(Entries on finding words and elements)
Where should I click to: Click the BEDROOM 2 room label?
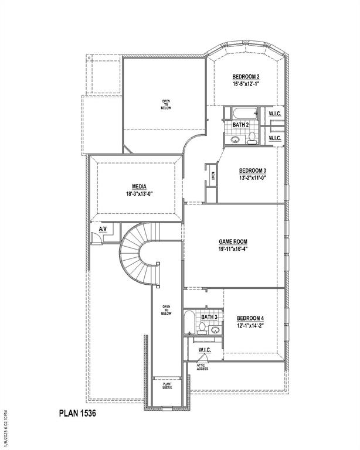point(246,77)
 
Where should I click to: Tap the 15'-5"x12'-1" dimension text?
point(246,84)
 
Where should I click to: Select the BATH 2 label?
point(240,125)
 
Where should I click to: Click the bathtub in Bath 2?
point(240,113)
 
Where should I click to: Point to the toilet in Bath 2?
point(252,138)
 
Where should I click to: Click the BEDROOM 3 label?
point(253,171)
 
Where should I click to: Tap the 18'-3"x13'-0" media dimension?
point(138,194)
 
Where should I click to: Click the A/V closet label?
point(103,229)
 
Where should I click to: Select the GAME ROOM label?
point(233,241)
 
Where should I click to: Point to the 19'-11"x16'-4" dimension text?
point(233,248)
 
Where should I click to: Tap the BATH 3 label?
point(209,317)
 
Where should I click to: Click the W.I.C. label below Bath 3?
point(205,350)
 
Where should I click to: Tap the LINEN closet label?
point(213,174)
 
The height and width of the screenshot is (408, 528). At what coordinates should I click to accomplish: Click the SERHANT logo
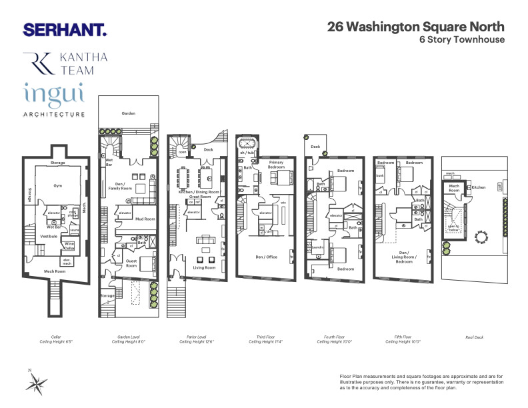pyautogui.click(x=65, y=29)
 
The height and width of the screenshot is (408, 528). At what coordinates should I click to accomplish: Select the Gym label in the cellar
pyautogui.click(x=58, y=187)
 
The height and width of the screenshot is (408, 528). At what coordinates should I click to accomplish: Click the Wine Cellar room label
pyautogui.click(x=69, y=245)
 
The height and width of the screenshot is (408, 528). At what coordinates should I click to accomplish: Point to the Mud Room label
pyautogui.click(x=145, y=219)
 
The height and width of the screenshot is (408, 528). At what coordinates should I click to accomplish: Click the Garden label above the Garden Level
pyautogui.click(x=128, y=113)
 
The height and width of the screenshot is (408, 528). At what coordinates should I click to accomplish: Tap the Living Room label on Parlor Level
pyautogui.click(x=205, y=267)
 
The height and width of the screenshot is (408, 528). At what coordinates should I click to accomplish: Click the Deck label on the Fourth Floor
pyautogui.click(x=315, y=147)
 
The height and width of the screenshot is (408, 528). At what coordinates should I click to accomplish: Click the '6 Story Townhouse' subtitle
pyautogui.click(x=461, y=39)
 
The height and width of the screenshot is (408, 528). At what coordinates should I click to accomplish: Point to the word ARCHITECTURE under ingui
pyautogui.click(x=54, y=115)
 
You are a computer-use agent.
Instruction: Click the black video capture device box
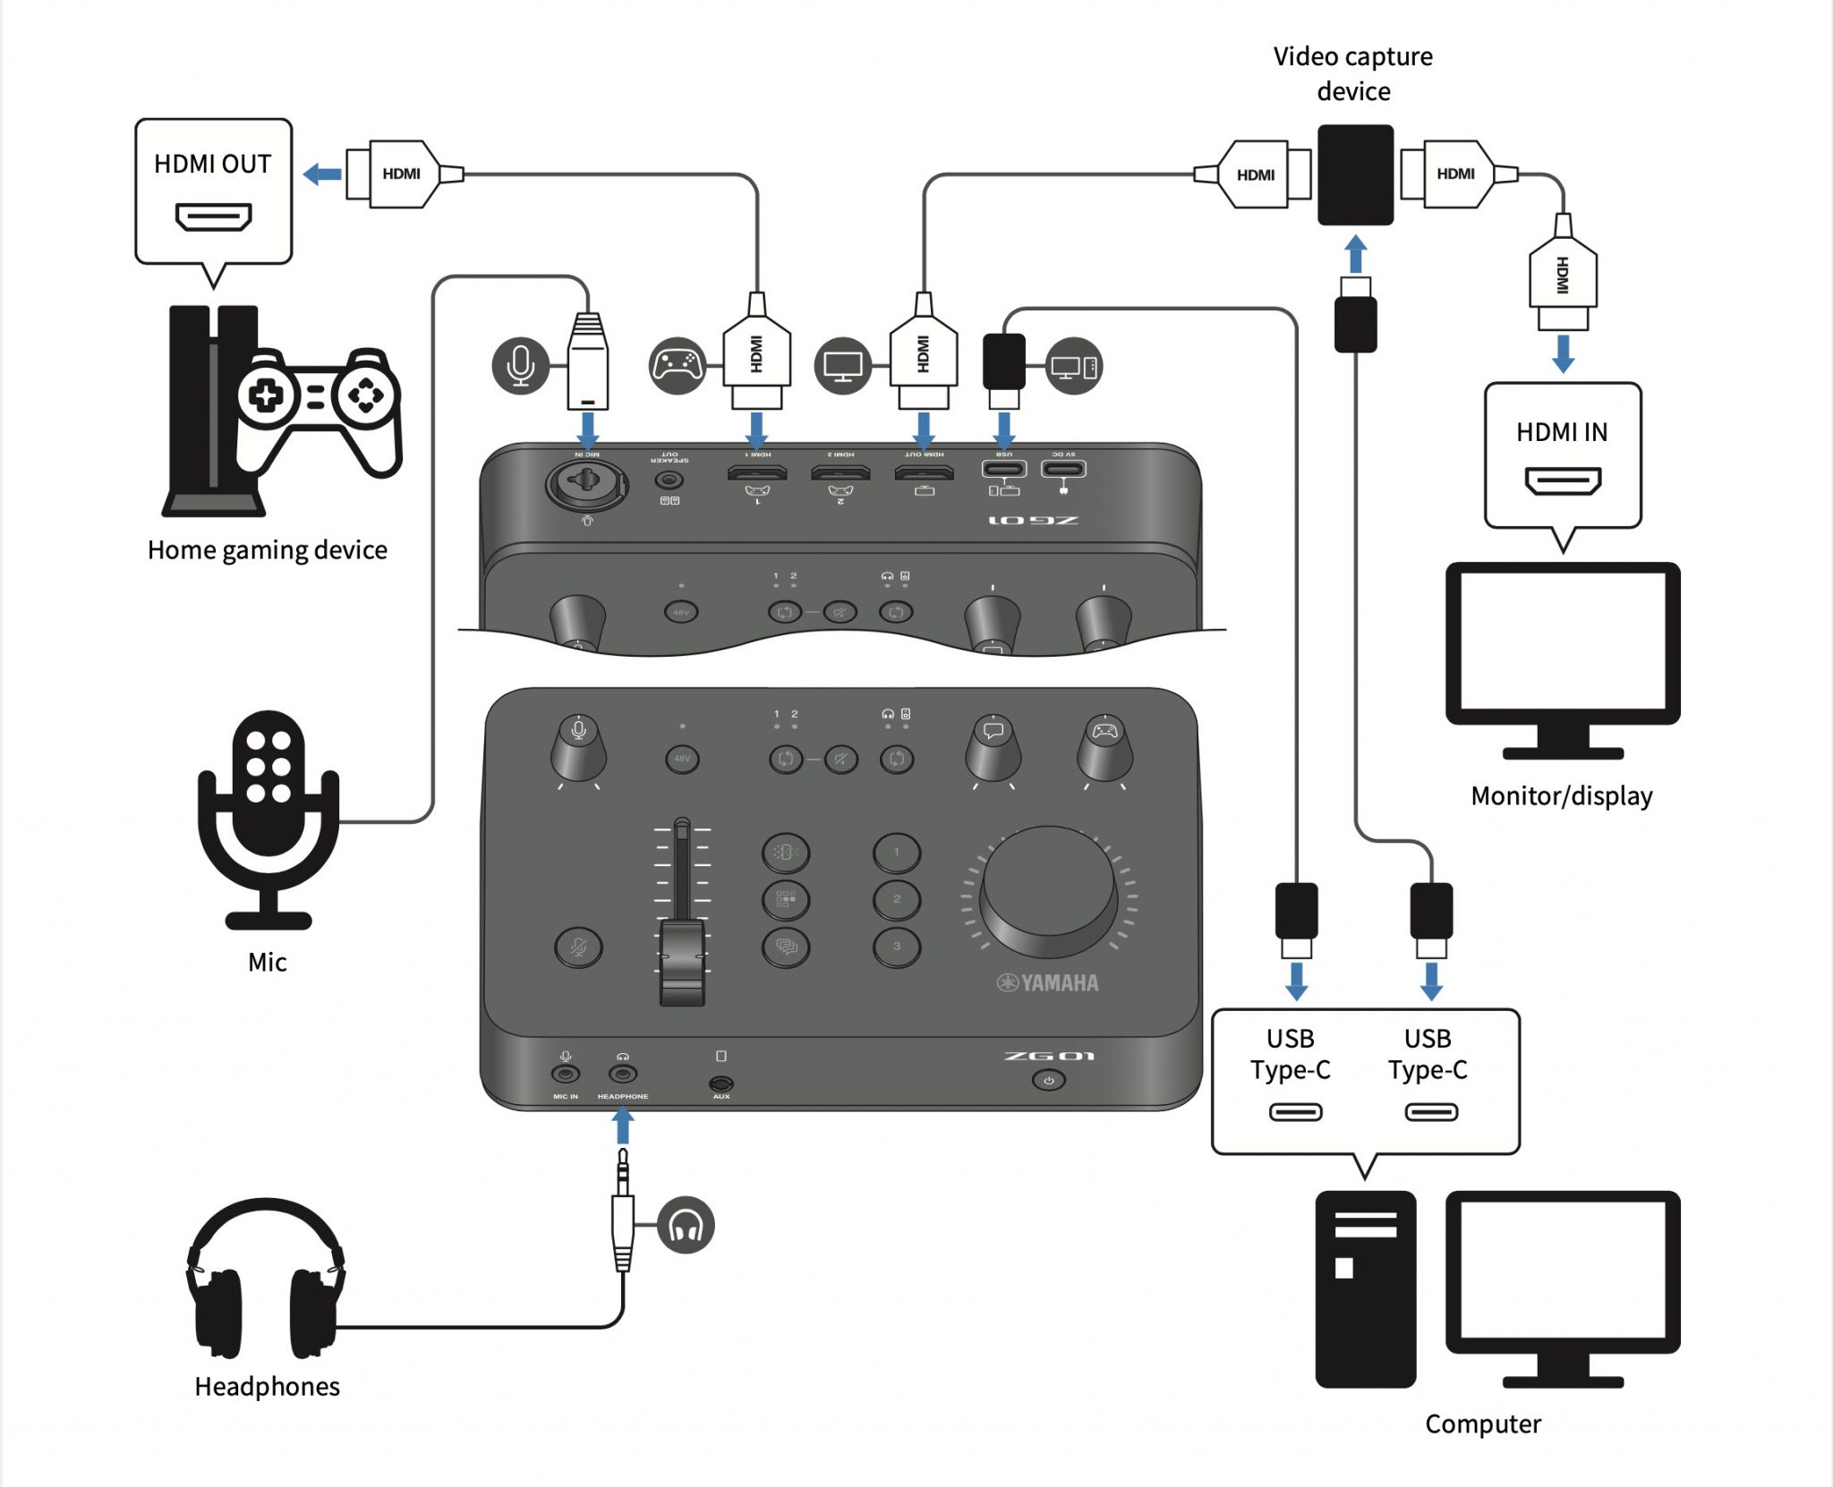(x=1355, y=174)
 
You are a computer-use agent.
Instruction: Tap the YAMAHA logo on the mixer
(x=1048, y=983)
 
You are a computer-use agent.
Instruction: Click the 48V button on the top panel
(x=682, y=759)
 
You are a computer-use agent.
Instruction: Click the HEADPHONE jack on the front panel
(x=623, y=1074)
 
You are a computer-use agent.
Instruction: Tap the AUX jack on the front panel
(x=721, y=1083)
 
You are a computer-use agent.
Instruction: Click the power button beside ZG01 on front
(x=1049, y=1081)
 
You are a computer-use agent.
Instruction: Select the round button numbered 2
(x=897, y=899)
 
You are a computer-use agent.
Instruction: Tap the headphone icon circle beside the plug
(x=686, y=1225)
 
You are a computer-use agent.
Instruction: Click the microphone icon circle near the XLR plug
(x=520, y=365)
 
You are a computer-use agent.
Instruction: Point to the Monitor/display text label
(x=1562, y=795)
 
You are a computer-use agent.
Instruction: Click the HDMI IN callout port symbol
(x=1563, y=482)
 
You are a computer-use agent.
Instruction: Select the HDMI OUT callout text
(x=213, y=165)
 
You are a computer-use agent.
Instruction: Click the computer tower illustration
(x=1365, y=1289)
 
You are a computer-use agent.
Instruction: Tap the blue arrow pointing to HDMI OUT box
(x=323, y=174)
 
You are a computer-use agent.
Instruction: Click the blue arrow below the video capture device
(x=1356, y=253)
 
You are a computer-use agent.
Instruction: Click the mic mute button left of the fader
(x=578, y=947)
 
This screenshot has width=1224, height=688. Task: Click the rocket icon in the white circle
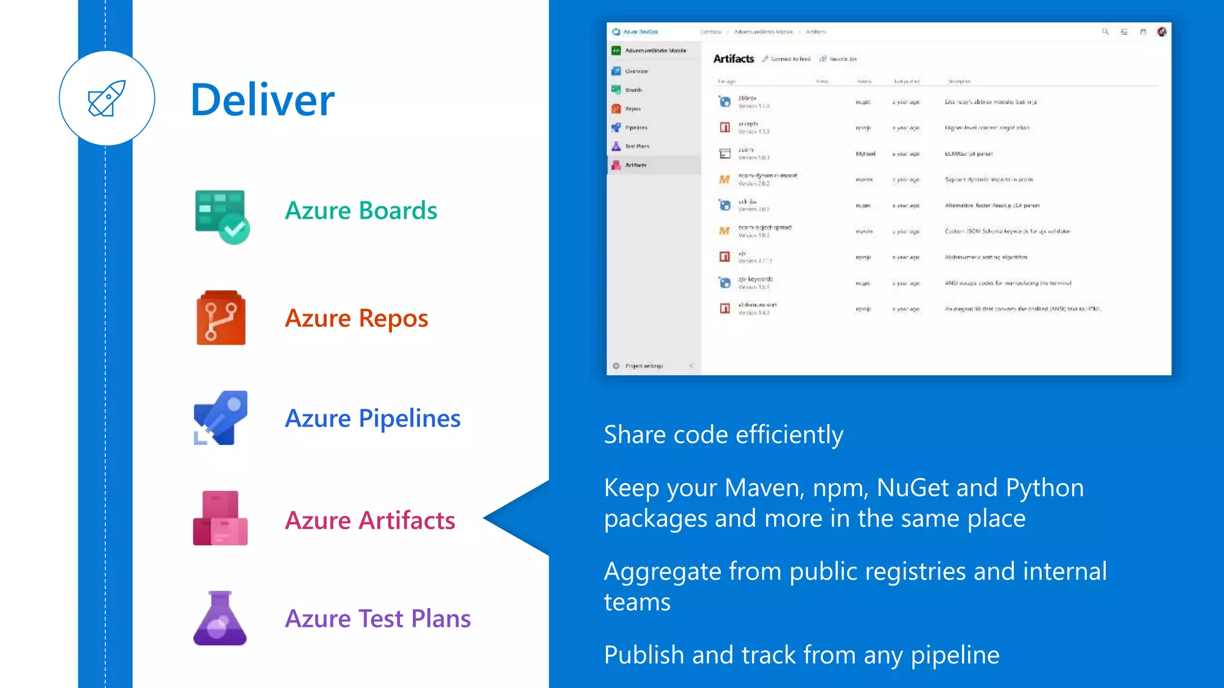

▸ Request
Rewrite every line of the records in the stretch from the start of the records through the line that contains "pyautogui.click(x=65, y=29)", with each answer coordinate increased by 138. Leave the pictures out of your answer.

▸ Answer for the task
Where should I click to: Click the BEDROOM 2 room label?
point(384,215)
 
Where should I click to: Tap the 15'-5"x12'-1" dimension text?
point(384,222)
 
Where should I click to: Select the BATH 2 label?
point(378,263)
 
Where should I click to: Click the bathtub in Bath 2?
point(378,251)
 
Where should I click to: Point to the toilet in Bath 2?
point(390,276)
 
Where should I click to: Click the BEDROOM 3 label?
point(391,309)
 
Where should I click to: Tap the 18'-3"x13'-0" media dimension?
point(276,332)
 
Where should I click to: Click the A/V closet label?
point(241,367)
 
Where should I click to: Select the GAME ROOM label?
point(371,379)
 
Where should I click to: Point to the 19'-11"x16'-4" dimension text?
point(371,386)
 
Where should I click to: Tap the BATH 3 label?
point(347,455)
 
Where should I click to: Click the W.I.C. label below Bath 3?
point(343,488)
 
Where should I click to: Tap the LINEN closet label?
point(351,312)
 
The height and width of the screenshot is (408, 528). At what coordinates should I click to accomplish: Click the SERHANT logo
pyautogui.click(x=203, y=167)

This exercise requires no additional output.